··· EXCERTO DE ORIGEM ···

Ouvi todas as opiniões.
Todos entenderão, porém, que preze a coerência com a minha
interpretação dos poderes presidenciais e a preservação do estatuto de Presidente
da República como Presidente de todos os Portugueses.
Sei bem que muitos portugueses e seus representantes políticos
propunham que tomasse outra decisão. Considerei e considero inteiramente
compreensíveis e legítimas as suas posições. Estou certo de que, mau grado a
minha diferente opção, entenderão os argumentos que me levaram a escolher o
caminho da indigitação de um novo Primeiro-Ministro.
Não tomei esta decisão de ânimo leve. Ponderei profundamente as
consequências de ambas as decisões. Procurei ser fiel ao meu passado, às minhas
convicções políticas e ao programa com que duas vezes me apresentei ao
eleitorado. Decidi apoiado numa longa experiência política e no profundo
conhecimento do país que hoje tenho. Pesei, com rigor, os caminhos que melhor
servem Portugal, nas circunstâncias concretas em que ele se encontra.

··· REGISTOS EXTRAÍDOS ···

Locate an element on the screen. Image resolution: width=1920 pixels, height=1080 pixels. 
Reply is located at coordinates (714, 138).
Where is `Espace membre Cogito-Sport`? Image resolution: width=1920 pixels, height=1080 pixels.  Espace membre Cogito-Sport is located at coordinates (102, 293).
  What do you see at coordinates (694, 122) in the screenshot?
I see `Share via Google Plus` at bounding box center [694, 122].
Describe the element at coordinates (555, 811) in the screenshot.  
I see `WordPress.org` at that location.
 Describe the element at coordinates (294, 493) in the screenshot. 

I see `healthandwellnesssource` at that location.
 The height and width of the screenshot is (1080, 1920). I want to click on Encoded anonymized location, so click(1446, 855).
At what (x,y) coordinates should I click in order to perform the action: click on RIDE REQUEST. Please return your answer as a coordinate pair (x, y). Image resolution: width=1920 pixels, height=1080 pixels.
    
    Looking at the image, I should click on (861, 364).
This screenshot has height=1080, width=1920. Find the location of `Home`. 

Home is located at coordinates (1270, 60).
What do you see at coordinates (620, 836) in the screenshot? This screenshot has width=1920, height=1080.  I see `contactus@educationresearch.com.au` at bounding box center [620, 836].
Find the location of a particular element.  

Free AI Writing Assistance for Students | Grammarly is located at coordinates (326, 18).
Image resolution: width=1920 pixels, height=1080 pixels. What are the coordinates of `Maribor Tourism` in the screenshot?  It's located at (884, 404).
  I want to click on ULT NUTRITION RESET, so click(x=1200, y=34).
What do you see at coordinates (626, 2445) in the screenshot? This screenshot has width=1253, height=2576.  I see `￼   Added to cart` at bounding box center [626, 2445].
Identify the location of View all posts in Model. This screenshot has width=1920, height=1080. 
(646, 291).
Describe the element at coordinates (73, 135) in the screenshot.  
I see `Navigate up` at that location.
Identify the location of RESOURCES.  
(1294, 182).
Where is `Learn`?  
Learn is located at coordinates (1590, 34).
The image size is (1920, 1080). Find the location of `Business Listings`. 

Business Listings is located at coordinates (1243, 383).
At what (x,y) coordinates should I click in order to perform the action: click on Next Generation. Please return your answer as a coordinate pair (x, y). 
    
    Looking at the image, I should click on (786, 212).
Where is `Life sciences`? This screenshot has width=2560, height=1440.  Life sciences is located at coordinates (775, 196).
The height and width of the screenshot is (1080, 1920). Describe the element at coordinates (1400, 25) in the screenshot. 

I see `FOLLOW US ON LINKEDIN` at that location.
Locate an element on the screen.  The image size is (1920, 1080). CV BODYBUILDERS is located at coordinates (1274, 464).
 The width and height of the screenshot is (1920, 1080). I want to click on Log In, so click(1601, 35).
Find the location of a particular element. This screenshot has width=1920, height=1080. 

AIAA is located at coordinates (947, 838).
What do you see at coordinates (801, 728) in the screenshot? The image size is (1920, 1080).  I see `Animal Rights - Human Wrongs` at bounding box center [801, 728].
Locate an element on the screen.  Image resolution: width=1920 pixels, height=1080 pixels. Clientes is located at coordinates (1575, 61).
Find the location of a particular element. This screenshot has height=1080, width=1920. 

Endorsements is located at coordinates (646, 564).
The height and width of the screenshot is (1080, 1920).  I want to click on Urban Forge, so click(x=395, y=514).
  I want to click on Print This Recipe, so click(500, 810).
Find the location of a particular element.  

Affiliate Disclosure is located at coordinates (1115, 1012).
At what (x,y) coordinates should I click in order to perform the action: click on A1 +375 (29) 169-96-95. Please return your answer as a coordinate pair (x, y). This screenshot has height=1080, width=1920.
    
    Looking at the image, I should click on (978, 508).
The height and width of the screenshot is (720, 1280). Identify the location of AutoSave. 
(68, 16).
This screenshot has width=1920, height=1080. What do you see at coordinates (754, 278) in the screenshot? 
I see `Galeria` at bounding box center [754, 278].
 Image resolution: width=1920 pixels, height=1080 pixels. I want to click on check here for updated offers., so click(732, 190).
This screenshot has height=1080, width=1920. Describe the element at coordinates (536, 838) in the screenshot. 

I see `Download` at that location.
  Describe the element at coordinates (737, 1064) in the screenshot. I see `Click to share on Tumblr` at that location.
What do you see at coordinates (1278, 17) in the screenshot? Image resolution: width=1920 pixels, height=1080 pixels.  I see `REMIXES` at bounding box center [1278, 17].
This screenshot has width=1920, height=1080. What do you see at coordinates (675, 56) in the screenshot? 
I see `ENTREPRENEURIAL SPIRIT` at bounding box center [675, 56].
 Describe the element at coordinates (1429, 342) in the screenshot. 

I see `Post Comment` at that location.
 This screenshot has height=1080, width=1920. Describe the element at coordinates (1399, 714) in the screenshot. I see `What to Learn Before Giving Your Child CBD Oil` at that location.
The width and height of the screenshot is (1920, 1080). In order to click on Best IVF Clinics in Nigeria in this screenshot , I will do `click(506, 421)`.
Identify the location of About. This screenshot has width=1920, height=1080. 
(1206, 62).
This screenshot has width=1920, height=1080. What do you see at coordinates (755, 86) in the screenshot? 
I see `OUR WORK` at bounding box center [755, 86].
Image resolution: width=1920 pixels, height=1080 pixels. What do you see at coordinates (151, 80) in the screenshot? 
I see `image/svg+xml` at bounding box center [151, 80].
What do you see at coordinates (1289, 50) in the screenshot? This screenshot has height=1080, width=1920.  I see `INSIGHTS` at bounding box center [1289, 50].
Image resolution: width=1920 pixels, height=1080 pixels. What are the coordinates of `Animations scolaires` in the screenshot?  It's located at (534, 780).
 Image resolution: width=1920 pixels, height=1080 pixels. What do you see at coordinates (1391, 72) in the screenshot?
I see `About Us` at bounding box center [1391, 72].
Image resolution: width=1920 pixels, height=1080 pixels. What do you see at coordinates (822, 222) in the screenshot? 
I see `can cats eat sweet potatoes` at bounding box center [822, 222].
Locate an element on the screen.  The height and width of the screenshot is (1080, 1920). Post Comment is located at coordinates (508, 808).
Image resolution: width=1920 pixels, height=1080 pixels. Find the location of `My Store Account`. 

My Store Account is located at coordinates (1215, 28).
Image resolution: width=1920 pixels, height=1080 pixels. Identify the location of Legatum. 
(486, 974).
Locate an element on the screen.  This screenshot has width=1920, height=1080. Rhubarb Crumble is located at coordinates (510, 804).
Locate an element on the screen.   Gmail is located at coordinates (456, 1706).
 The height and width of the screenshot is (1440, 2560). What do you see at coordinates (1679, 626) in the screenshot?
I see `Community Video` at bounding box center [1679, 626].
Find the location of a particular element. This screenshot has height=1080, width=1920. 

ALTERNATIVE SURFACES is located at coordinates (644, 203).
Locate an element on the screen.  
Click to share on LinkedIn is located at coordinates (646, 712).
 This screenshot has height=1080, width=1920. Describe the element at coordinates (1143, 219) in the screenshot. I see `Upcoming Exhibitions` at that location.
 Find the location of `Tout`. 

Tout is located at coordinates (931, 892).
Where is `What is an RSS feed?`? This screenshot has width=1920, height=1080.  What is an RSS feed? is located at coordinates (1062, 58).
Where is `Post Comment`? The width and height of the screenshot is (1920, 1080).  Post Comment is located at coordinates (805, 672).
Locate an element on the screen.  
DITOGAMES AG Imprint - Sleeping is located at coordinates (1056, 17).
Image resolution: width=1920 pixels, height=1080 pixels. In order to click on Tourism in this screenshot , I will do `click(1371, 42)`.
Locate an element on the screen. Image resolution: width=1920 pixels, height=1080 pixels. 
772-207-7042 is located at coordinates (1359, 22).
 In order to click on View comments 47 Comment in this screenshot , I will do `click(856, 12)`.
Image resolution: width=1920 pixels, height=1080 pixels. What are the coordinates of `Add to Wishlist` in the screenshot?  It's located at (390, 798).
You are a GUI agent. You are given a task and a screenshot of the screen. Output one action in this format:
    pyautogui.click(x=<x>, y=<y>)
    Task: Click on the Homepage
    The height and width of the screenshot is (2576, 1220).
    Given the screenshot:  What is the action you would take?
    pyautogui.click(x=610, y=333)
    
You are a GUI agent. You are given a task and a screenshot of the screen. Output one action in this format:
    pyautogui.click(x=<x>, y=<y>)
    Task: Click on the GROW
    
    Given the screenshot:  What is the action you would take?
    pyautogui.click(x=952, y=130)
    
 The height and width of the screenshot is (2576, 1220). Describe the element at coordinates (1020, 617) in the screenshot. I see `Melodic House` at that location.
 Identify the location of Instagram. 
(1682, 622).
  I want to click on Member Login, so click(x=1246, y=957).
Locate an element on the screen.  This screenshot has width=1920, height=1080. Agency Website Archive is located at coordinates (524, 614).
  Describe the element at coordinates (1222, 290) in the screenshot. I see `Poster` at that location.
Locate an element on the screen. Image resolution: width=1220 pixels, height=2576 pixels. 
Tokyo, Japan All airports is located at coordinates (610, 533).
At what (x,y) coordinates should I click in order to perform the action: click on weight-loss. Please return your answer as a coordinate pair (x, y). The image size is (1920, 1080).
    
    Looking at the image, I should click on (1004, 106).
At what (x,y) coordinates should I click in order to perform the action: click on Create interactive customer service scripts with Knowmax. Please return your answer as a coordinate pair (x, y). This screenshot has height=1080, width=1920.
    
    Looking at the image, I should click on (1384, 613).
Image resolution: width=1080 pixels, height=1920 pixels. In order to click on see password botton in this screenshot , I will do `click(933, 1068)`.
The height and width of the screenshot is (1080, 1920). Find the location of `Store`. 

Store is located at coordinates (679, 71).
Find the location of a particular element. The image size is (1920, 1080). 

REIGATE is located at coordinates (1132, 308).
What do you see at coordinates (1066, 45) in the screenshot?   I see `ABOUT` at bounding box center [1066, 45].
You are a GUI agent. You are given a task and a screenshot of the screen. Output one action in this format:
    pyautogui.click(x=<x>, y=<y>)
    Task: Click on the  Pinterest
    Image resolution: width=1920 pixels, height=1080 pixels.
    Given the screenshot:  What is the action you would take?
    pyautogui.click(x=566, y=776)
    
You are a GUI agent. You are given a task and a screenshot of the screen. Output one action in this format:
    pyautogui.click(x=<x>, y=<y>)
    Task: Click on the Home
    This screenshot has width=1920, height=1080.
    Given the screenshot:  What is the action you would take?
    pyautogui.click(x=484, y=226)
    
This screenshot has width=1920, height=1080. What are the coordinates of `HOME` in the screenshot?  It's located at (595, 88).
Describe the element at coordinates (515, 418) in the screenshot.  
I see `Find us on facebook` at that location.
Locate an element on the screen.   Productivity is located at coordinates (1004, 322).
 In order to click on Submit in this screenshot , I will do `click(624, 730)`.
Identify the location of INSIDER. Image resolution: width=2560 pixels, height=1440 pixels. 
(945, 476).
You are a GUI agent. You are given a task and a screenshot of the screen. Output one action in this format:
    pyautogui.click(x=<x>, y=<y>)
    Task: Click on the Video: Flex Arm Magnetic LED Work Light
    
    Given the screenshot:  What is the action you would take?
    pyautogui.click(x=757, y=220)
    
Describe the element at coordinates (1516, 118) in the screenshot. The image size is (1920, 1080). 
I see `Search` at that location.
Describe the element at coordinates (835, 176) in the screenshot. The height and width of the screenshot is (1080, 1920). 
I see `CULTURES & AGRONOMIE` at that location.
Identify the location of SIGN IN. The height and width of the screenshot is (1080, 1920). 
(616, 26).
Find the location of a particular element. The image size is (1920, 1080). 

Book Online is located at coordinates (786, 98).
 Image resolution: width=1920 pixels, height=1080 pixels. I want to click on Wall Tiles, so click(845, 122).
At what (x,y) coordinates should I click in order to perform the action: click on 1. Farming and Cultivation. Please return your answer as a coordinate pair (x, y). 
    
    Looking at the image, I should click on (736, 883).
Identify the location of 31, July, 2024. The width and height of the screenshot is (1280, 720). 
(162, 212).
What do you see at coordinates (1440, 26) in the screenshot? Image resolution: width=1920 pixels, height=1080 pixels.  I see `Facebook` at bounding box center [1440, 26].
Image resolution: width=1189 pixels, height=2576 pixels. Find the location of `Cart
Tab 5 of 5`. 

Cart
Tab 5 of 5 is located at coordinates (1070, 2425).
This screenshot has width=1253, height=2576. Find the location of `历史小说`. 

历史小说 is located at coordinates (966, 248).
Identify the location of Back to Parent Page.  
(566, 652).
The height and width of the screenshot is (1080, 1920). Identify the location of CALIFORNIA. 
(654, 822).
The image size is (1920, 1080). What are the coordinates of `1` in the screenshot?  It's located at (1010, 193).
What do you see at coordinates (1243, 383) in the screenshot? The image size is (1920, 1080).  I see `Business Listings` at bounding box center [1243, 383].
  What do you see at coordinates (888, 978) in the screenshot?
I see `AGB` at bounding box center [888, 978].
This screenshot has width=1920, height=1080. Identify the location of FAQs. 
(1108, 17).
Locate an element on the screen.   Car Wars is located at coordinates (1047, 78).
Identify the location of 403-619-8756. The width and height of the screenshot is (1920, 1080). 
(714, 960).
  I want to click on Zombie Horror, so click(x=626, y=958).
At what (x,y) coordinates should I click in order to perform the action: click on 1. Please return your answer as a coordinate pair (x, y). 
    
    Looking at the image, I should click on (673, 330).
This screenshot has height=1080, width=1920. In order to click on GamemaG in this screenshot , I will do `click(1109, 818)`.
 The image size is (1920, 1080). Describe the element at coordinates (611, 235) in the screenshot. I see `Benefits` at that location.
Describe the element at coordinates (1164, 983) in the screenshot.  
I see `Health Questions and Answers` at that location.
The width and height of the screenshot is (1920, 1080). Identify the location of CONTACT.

···

> _TAREFAS_:
A: Responda a estas perguntas sobre o discurso:
(i) Que caminho foi escolhido por quem fala?
(ii) Quantas vezes quem fala se apresentou ao eleitorado com o seu programa?
(iii) Que dois adjetivos descrevem as posições de quem propunha outra decisão?
B: Transcreva as linhas dos registos sem mudar nada: comece na linha que contém "The width and height of the screenshot is (1920, 1080). In" e pare depois da linha que contém "(1206, 62).".

> _RESULTADOS DO EXERCÍCIO_:
A:
(i) A indigitação de um novo Primeiro-Ministro.
(ii) Duas vezes.
(iii) Compreensíveis e legítimas.

B:
The width and height of the screenshot is (1920, 1080). In order to click on Best IVF Clinics in Nigeria in this screenshot , I will do `click(506, 421)`.
Identify the location of About. This screenshot has width=1920, height=1080. 
(1206, 62).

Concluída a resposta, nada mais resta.